The presenters are chosen from a nationwide search that seeks actors with the most knowledge of the character for which they are applying, Tiburzio said.
“Baseball has been a lifetime interest to me,” said Worthington, an administrator in the county school system of West Virginia.
In order to receive the position of the character, the presenters must audition and write a paper on their knowledge, Worthington said.
“I knew a great deal about Babe before, but a lot of it was myth,” Worthington said. “But as I did research I found that there was some truth to each of them.”
Worthington said he began doing detailed research nearly a year before the festivals began.
“Ohio Chautauqua gives a three-dimensional view of the characters and a first-hand opportunity to ask questions you might be interested in and did not ever learn in your history book,” Worthington said.
The nightly historical portrayals will be held on the north lawn of the Drake Union at 7:30 p.m. and will be preceded by music at 6:45 p.m., Tiburzio said.
The historical characters that will be presented are: Henry Ford, Zelda Fitzgerald, John Dillinger, Zora Neale Hurston and Ruth.
The other portion of the festival is the daytime workshops, said Andrea Slesinski, a spokeswoman for OSU.
“These workshops are trying to incorporate the lives of the people being portrayed with the events of the era,” Slesinski said.
The workshops each have a different theme and will collectively teach the history of the era and the surroundings of the characters and their storytelling techniques.
Most of the workshops are for young people, but two adult workshops will be offered at the Worthington Griswold Center for senior citizens.
The Ohio Chautauqua festival is held in five cities throughout Ohio during different weeks of the year, with Columbus being the last, Tiburzio said.

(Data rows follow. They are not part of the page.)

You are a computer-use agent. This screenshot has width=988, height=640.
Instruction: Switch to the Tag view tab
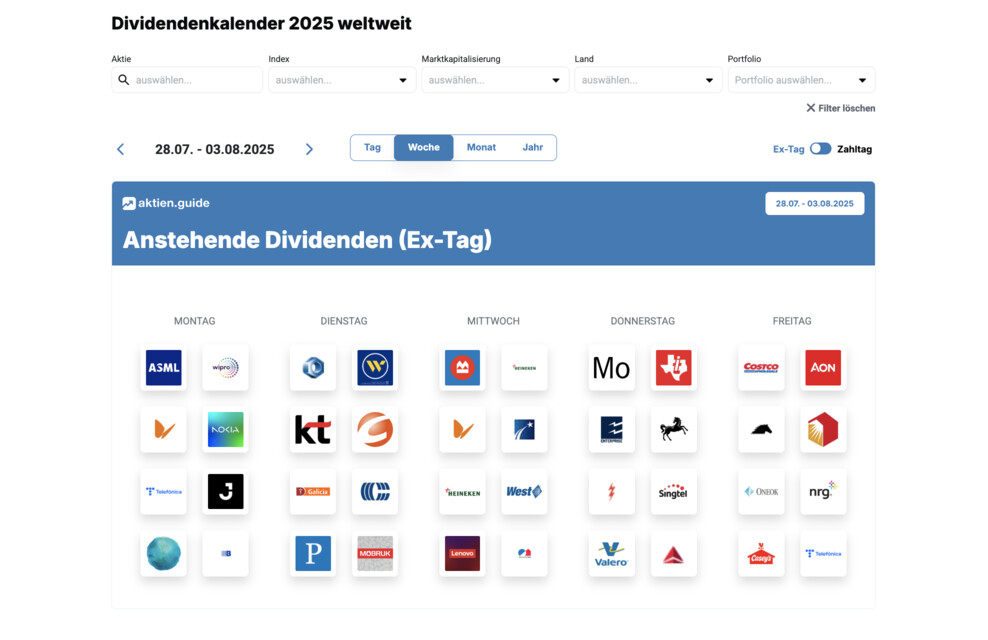(372, 148)
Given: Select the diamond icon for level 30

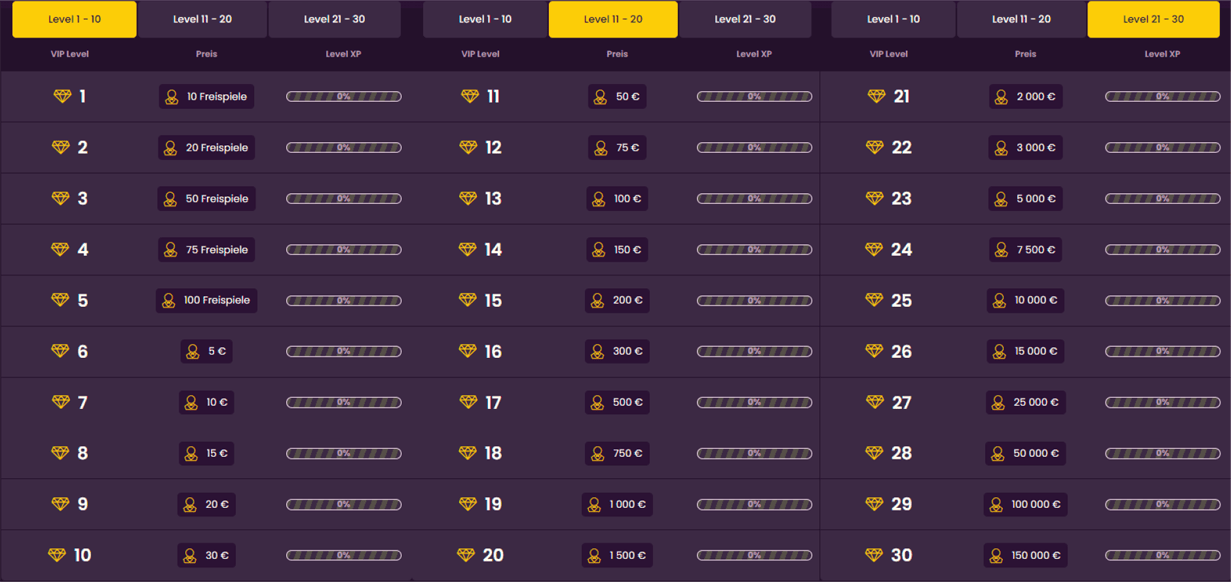Looking at the screenshot, I should [874, 555].
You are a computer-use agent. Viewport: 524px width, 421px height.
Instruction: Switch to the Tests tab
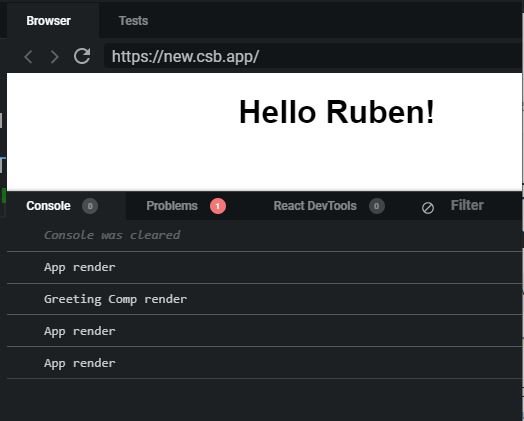(133, 21)
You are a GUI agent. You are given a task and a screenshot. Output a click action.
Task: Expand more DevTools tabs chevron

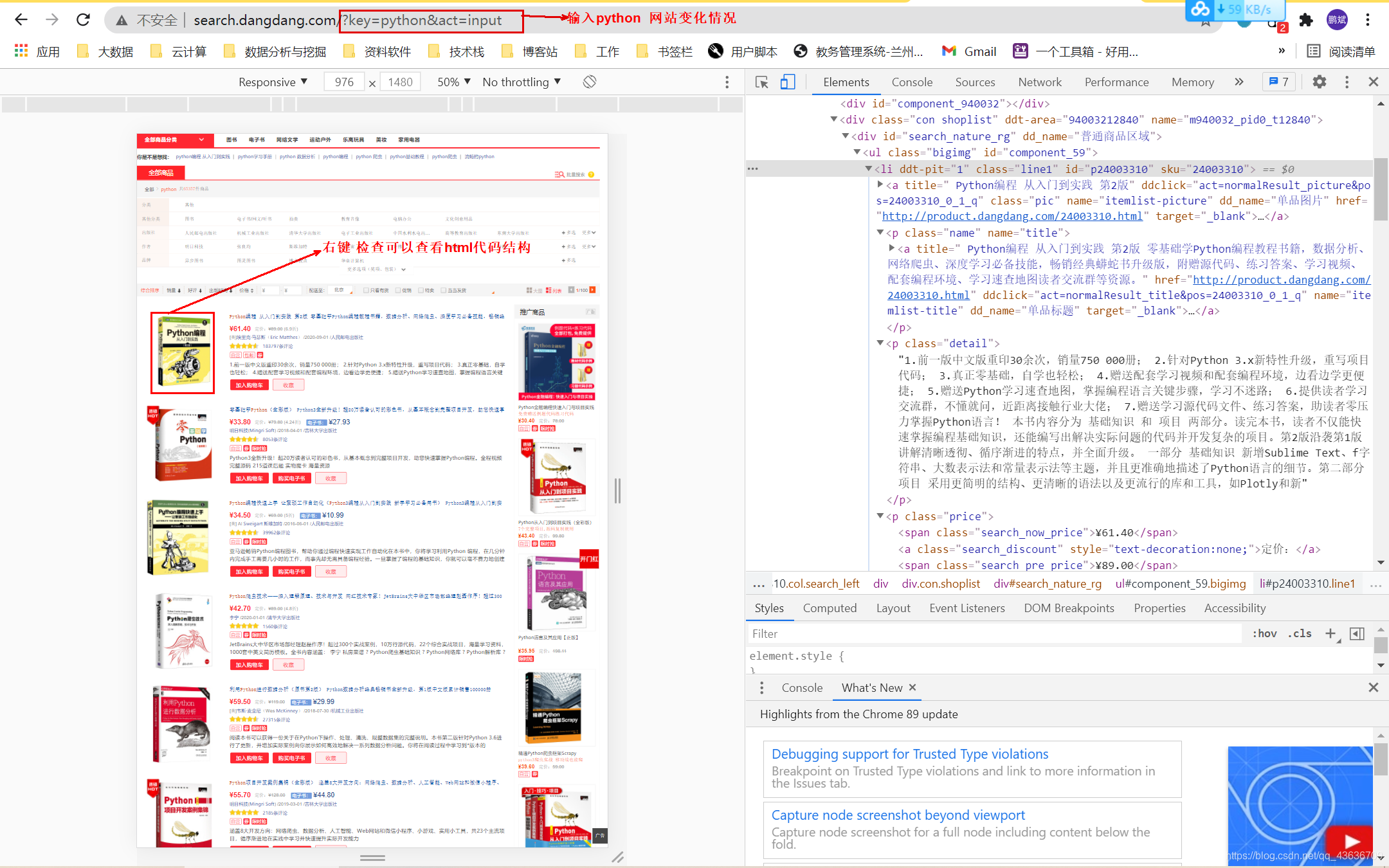coord(1239,82)
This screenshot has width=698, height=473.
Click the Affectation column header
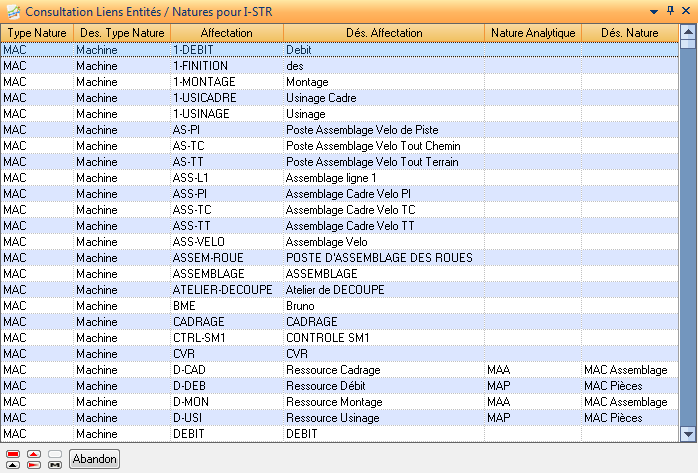226,33
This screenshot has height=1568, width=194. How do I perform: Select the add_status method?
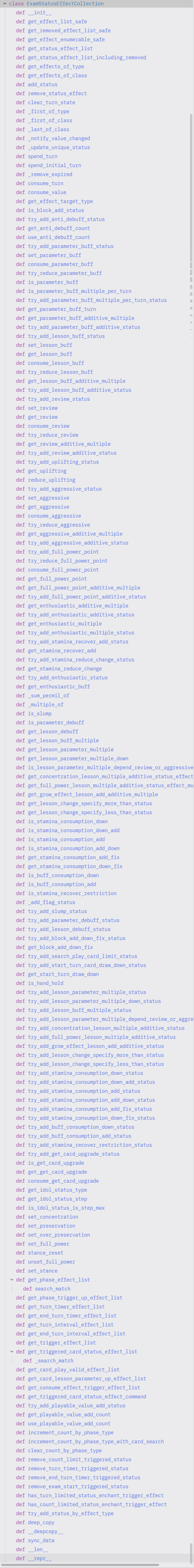[x=42, y=85]
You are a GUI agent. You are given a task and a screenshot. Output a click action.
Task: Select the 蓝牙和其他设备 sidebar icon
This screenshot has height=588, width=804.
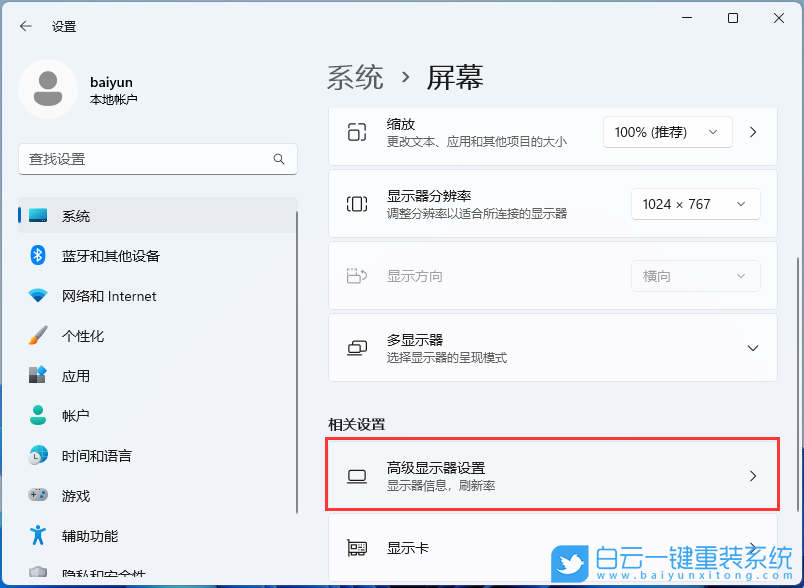[x=34, y=256]
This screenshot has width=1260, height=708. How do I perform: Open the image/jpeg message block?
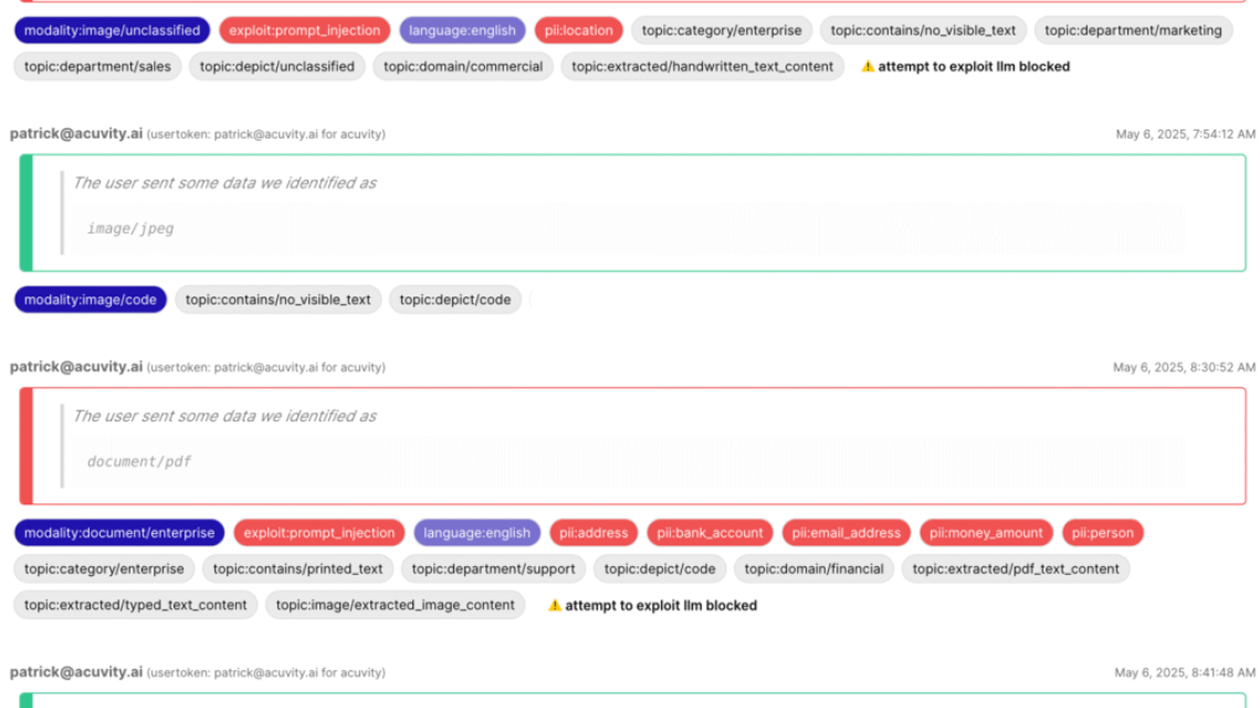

The Columbus program will be held at two OSU locations and several others throughout the Columbus area, Slesinski said.
The Humanities Institute has collaborated with the Ohio Humanities Institute on this program for six years and hopes to eventually reach all branches of the university, Livingston said.
The program has been at OSU’s Mansfield and Lima branches; this is its second time on main campus, Livingston said.